Kelly Cryderman (The Globe and Mail) on how Alberta’s economic turnaround leads to calls to spend, as UCP leadership race pauses big decisions: As Alberta’s Finance Minister released data on the province’s trove of surplus dollars this week, Jason Nixon said the Premier’s departure and the corresponding United Conservative Party leadership race isn’t affecting government operations. As much as the UCP will insist this in the months ahead, it’s not true. No one knows who will win the leadership contest, become premier and shape the UCP government this October. The policy gulf between candidates Leela Aheer and Danielle Smith is vast. Government actions into the fall are limited by that uncertainty.”

Marcus Gee (The Globe and Mail) on not shrugging over Doug Ford’s decision to put his nephew in Ontario’s cabinet: Premiers should not play favourites. Handing out plums to family and friends makes it look as if the game is fixed. It coarsens politics and erodes faith in government. If anyone should know that, it’s this Premier. He and his brother, Rob, made “stop the gravy train” their slogan at city hall. Their whole brand was clean, lean government, freed from the clammy grip of self-serving insiders. Now he acts as if appointing his own nephew to head a ministry in the government he leads is perfectly natural and inoffensive. It’s not. Quite the opposite. If he can’t see that, he has lost track of what the Fords claimed was their main reason for getting into politics in the first place.”

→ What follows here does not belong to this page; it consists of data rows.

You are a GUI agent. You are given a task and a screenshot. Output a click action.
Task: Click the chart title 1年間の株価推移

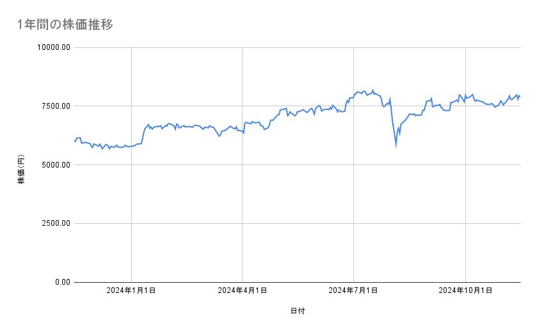[x=66, y=24]
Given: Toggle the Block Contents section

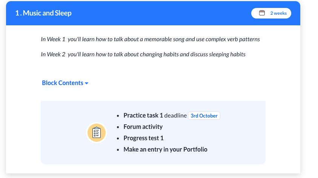Looking at the screenshot, I should (65, 83).
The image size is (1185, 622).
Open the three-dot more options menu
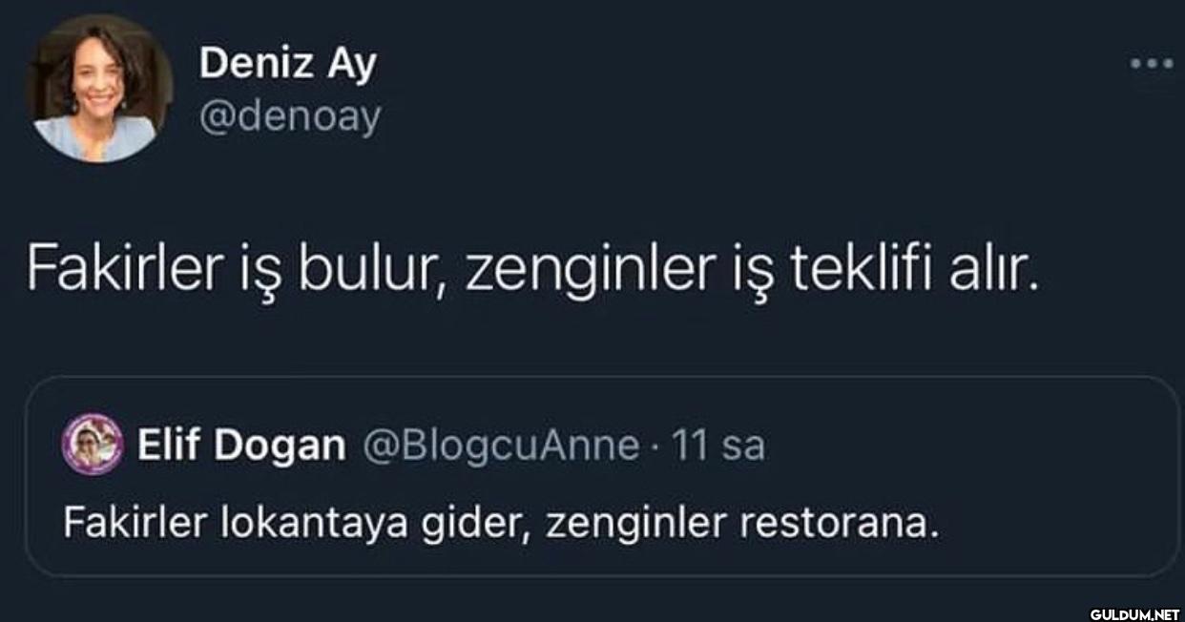(x=1150, y=64)
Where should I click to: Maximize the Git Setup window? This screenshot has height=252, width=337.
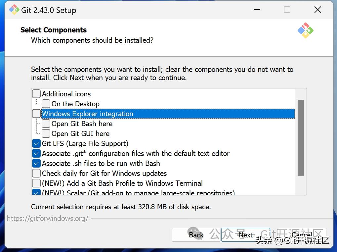[287, 10]
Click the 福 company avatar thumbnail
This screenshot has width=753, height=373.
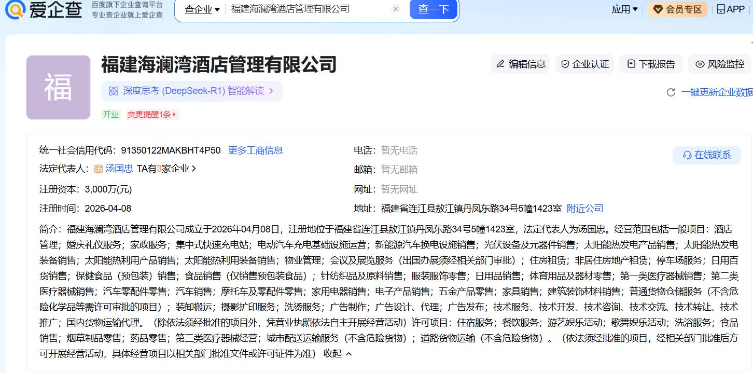tap(58, 87)
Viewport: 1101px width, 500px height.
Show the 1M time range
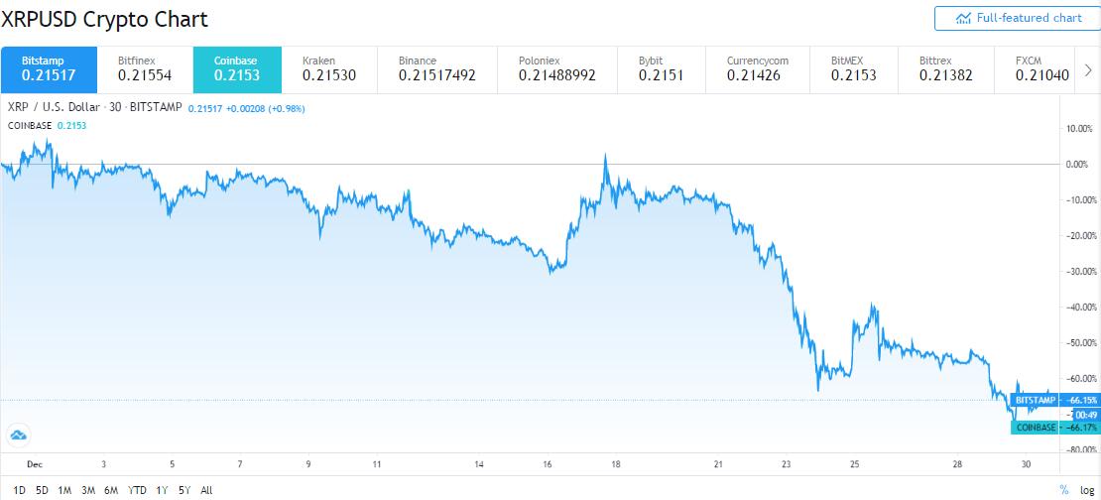64,490
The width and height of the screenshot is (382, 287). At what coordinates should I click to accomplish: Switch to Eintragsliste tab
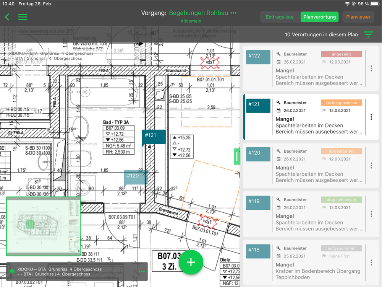(x=280, y=17)
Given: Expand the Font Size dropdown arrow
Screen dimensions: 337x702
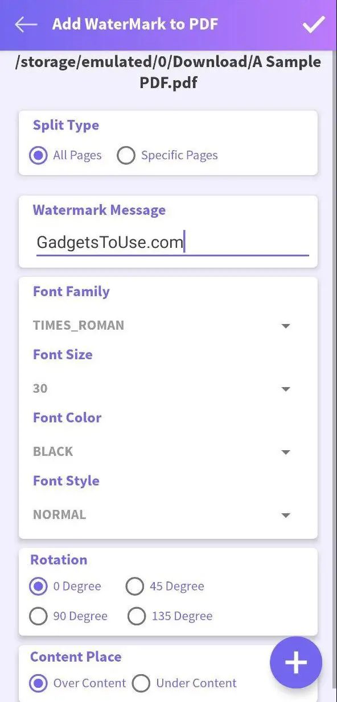Looking at the screenshot, I should [x=286, y=389].
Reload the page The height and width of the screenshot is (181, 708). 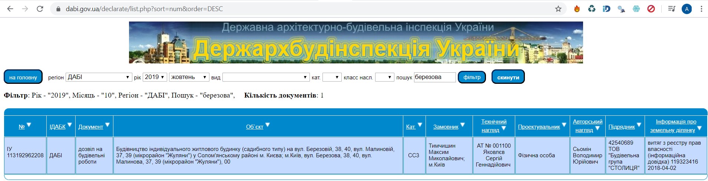point(40,9)
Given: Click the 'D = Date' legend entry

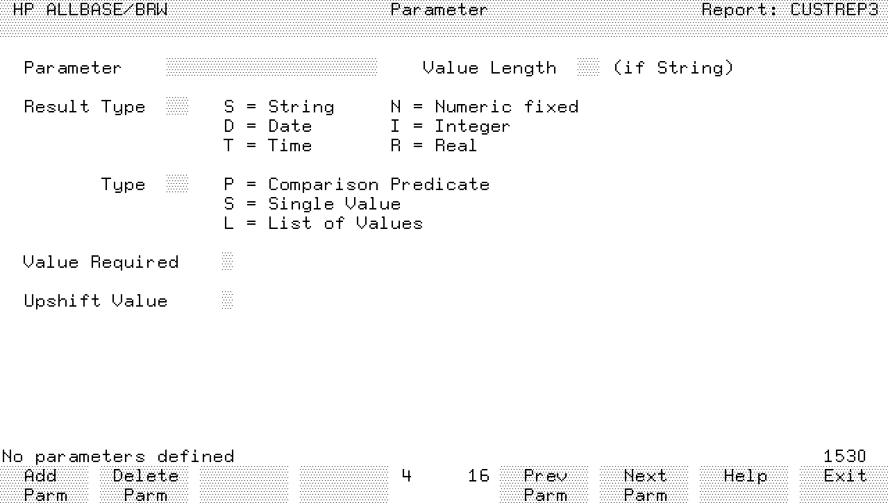Looking at the screenshot, I should [267, 126].
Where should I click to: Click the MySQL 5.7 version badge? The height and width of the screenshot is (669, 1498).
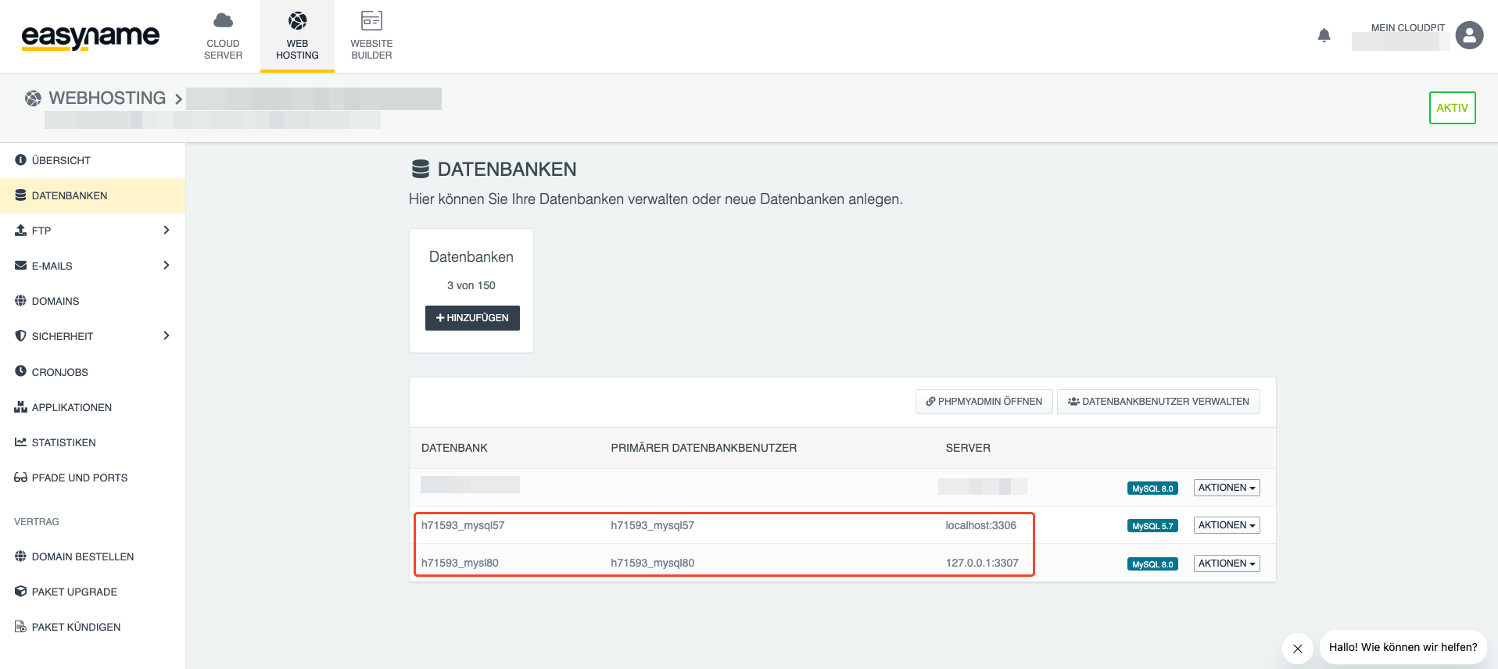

David Parkinson (The Globe and Mail) on how Quebec’s Bill 96 will widen a problematic skills gap unless the province invests in closing it: A significant portion of Quebec’s labour force suffers from what amounts to a skills gap. The skill in question is French language proficiency. And Bill 96 threatens to widen that gap, without a serious educational investment on the part of the province to address it. Bill 96 is Quebec’s new language law – amending and updating the old Bill 101 that has defined the use of French (and English) in commerce, public services and education since the 1970s. The new bill includes stricter rules governing the hiring of non-French speakers, and the use of English in the workplace.”

Erica Ifill (Contributed to The Globe and Mail) on how the problems with the federal data-privacy bill with disproportionately hurt marginalized Canadians: Tech is not neutral – it’s Minority Report. Yet the Liberals’ new legislation, Bill C-27, which ostensibly deals with data privacy, contains a regulatory regime that threatens to allow the systemic discrimination of Black, Indigenous, people of colour, non-binary and transgender people in Canada – the people who are typically at the front of the line for discrimination. While AI could bring us closer to solving some of the world’s most intractable problems, from ending hunger to improving health care, it could also cause severe damage on a mass scale to vulnerable communities.”

Andrew Perez (TVO) on three things the Ontario Liberals must do to rebuild: The final ingredient necessary for a re-energized and more relevant party: a relatable leader who does not hail from the GTA and can represent Liberals at Queen’s Park. Not since the Peterson and Lyn McLeod eras of the 1980s and early ‘90s have Liberals had a leader that did not come from one of Ontario’s two largest city-regions. When choosing its next leader, the party should strive to find an individual with strong roots in a region not associated with the Wynne and McGuinty governments. This leader could bring new perspectives — ones more likely to resonate with former Liberal voters outside the 905 who have gravitated to the NDP and PCs in recent elections.”